After the committee determines what large non-profits it would like to participate, and what in-kind services they already provide to Allentown, representatives of those entities will be invited to a meeting long before any final recommendations are made. Eichenwald said other cities’ programs that included non-profit representatives very early in the discussion have been more successful.
“It’s important to have them at the table,” agreed O’Connell.
“They can bring information and context we don’t see,” said Glazier.
Kistler warned non-profits will go into a defensive mode as soon as they hear the acronym “PILOT.” She suggested not even using it. “What we have to do is build cooperation and partnership.”
Eichenwald said, “We can use our own terminology of mutual cooperation.”
Another initial idea kicked around was sending fake tax bills to non-profits so they see the cost if they did pay property taxes.
Francis Dougherty, the city’s managing director, also attended the meeting, as did Joe Celentano, a Muhlenberg College senior who is working as an intern in the city clerk’s office and did initial research for the committee.
Dougherty warned it is not in the city’s best interest to embarrass, humiliate or attack institutions that don’t give anything, even if they should, “but are still providing service to our citizens.”
“I have no desire to humiliate, embarrass or attack,” said Eichenwald.
“We’re not looking to have this be adversarial,” agreed O’Connell. “Instead of payment or services, it’s a partnership for the betterment of the citizens of Allentown.”
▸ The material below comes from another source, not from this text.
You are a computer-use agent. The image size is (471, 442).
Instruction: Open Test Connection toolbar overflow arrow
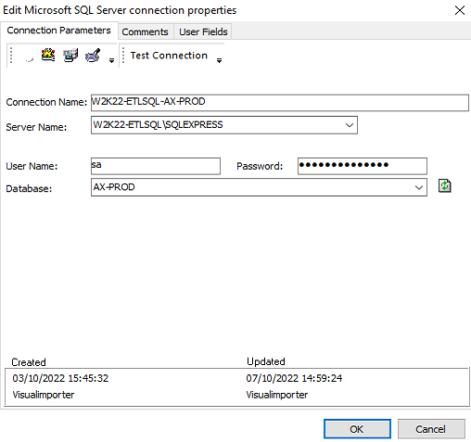219,60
Dougherty said about six years ago Mayor Ed Pawlowski’s administration explored PILOT with the city’s major non-profit organizations. He said that included an “extensive and aggressive outreach” to meet with leaders of the major institutions.
“We were successful in seeing a modest increase in voluntary donations to the city,” said Dougherty. “But nothing came close to our lofty goal of getting $1 million a year from these organizations, which was the goal that drove our program. Nothing beyond those modest increases were ever taken in since then.”
Dougherty said the city’s greatest relationships have been with its medical community “rather than our educational community.”
Glazier said he can think of only five “meds and eds” in Allentown. He said about 20 percent of properties in the city are non-taxable.
Before the meeting Eichenwald said she is not interested in including houses of worship among the non-profits.
Kistler wondered if more non-profits are in the city “than we recognize.”
“Religious institutions,” said O’Connell.
Glazier doesn’t expect downtown churches “to cough up any cash,” but their congregations could provide community services.
“As non-profits buy up property, it comes off the tax roll,” said Eichenwald, adding some of those properties are very valuable.
Kistler suggested a PILOT provision could be built right into any city-owned property turned over to a non-profit that now doesn’t have to pay taxes on it.
Dougherty said state legislation is pending final approval in Harrisburg that would increase the number of tax-exempt organizations in every city in the state. “This is not a good thing,” he told the committee. “This is the opposite direction from where we want to go.”
He recommended City Council should pass a resolution opposing final passage of that legislation.
The ad hoc committee plans to meet again in early March.